Florida Amendment 2: What it Means

Amendment 2 refers to the formal amendment that was placed before Florida voters in 2016 addressing the legalization of medical marijuana. Amendment 2 was not as all-encompassing as some other state amendments that have legalized the medical use of marijuana.

Yet, it did widen the scope of treatable illnesses as well as provide a mechanism in which marijuana could be prescribed for certain other non-listed conditions. As it stands, Amendment 2 specifically approved the following diseases for treatment with medical marijuana: cancer, epilepsy, glaucoma, HIV/AIDS, PTSD, amyotrophic lateral sclerosis or ALS, Crohn’s disease, Parkinson’s disease and multiple sclerosis.

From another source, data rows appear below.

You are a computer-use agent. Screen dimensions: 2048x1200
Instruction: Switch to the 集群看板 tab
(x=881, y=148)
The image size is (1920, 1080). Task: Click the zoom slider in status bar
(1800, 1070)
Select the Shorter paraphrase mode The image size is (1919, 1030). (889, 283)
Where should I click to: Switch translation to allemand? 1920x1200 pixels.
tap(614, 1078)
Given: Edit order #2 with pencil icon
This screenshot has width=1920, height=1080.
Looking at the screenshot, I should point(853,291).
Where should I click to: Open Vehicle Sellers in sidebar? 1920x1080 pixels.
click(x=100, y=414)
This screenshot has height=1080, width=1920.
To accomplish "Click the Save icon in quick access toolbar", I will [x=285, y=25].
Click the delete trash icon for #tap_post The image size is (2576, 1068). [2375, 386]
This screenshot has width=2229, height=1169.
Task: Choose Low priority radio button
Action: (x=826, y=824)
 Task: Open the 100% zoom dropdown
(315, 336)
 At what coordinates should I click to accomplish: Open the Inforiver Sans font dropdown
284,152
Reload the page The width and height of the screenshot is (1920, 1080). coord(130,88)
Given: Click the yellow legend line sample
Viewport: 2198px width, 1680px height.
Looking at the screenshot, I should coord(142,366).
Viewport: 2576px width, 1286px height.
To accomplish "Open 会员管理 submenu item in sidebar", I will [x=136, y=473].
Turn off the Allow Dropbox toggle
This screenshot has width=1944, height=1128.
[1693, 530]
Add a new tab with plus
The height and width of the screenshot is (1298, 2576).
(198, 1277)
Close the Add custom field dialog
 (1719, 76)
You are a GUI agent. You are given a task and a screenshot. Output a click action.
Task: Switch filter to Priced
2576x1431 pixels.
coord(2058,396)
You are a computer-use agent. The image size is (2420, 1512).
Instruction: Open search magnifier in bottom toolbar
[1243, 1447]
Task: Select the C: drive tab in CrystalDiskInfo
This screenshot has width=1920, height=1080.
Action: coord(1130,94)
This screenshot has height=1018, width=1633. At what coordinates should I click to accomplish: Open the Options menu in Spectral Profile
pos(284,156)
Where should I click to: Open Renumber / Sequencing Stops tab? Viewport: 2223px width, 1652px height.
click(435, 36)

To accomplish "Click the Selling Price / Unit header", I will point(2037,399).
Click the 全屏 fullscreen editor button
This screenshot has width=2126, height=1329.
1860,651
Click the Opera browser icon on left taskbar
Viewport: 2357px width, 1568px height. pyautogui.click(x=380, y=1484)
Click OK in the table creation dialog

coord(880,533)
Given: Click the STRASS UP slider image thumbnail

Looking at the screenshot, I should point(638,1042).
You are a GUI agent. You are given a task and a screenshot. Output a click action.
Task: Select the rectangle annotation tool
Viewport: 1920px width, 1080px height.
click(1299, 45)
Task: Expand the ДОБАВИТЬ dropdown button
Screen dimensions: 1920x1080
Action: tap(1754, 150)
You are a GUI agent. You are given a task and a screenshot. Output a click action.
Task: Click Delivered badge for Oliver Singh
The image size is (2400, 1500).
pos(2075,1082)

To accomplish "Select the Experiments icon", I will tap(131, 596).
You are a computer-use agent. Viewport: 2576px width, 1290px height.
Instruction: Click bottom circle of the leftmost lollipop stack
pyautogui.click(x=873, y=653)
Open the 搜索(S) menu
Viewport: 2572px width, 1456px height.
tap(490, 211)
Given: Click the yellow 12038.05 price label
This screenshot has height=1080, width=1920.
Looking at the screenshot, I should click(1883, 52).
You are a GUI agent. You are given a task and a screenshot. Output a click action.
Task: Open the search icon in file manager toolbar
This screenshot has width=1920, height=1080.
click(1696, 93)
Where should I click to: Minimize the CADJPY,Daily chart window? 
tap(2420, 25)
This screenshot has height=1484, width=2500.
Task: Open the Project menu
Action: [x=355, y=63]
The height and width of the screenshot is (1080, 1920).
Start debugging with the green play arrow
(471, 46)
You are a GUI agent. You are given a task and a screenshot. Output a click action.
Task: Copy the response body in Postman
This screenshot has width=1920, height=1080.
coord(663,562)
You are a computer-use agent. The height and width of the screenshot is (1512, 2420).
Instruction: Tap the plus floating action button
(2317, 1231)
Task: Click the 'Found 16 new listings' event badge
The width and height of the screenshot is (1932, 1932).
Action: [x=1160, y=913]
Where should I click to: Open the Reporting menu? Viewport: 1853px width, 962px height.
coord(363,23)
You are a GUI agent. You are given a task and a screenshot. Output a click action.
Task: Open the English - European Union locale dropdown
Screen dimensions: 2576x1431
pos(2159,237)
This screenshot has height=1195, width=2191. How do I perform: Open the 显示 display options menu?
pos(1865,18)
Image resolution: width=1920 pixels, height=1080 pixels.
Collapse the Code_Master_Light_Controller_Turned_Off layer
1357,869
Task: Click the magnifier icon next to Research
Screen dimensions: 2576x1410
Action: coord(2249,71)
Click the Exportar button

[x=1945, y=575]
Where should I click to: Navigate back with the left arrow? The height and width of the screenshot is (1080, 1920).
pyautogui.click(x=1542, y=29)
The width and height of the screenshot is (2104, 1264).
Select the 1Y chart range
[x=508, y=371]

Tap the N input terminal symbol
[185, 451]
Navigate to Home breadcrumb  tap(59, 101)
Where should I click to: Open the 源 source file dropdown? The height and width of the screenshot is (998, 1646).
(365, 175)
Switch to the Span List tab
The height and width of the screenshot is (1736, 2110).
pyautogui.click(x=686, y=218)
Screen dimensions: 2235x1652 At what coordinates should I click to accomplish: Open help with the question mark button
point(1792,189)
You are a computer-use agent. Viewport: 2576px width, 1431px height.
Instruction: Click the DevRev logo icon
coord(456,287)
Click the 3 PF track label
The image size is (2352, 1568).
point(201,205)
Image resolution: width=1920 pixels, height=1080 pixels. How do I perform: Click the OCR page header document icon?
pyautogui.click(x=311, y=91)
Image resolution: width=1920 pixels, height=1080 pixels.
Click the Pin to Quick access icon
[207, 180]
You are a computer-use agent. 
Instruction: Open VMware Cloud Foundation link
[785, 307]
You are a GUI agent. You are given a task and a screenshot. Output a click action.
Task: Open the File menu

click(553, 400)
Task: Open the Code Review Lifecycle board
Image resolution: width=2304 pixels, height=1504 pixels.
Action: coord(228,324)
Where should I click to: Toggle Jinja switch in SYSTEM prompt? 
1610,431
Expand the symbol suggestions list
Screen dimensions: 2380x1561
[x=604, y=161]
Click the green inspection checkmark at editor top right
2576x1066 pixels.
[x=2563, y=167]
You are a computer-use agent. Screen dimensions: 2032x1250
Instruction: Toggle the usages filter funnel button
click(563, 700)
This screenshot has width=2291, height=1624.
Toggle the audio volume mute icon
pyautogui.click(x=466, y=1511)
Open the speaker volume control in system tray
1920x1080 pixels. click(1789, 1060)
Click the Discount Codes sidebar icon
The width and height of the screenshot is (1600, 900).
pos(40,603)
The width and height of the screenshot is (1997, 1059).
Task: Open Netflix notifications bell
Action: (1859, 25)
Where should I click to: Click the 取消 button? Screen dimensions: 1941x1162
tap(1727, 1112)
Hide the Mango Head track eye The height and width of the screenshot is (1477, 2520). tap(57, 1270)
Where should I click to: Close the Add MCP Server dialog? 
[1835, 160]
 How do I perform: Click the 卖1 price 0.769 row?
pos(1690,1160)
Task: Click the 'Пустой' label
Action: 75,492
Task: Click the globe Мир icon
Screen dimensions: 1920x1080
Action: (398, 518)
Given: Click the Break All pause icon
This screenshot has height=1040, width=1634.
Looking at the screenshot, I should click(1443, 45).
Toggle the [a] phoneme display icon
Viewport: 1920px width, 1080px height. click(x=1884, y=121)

In addition to these targeted diseases, Amendment 2 also included language that makes reference to certain other “debilitating” diseases for which medical marijuana could be prescribed. Consequently, Florida’s Amendment 2 vastly widened the scope of the state’s permissible medical marijuana uses.

The amendment was actually presented for a state-wide ballot in 2014 but it failed to garner the necessary 60% positive vote although it did gain a majority with some 57.62% at the time. As Amendment 2 was brought up for state-wide ballot again in 2016, it included several adjustments in order to appeal to an even wider segment of the population.

The amendment as presented in 2016 included a parental consent clause to ensure that underage individuals could not acquire a prescription without parental knowledge or support. Additionally, Amendment 2 also improved the description of what is meant by a “debilitating” condition and removed immunity for physicians found to engage in negligent prescribing of the drug. This particular clause means that physicians can be sued for medical malpractice as well as be criminally prosecuted for abusive prescriptions issued for medical marijuana.

Amendment 2 also contains certain procedural guidelines that the medical community must adhere to with respect to the prescribing of medical marijuana. Firstly, all patients that are targeted for medical marijuana prescriptions must be under the prescribing physician’s care for a period of 90 days prior to receiving the prescription. Secondly, physicians who wish to be able to prescribe medical marijuana are required to complete certain licensing courses and an examination.

Finally, the number of approved dispensaries is still very limited throughout the state with just a handful of organizations currently approved to do so. Presently, the officially approved dispensing organizations in Florida are: CHT Medical, The Green Solution, Trulieve, Surterra Therapeutics, Modern Health Concepts, Knox Medical and GrowHealthy. Amendment 2 ensures that the state health department maintains a fairly tight regulatory control over the industry within the state.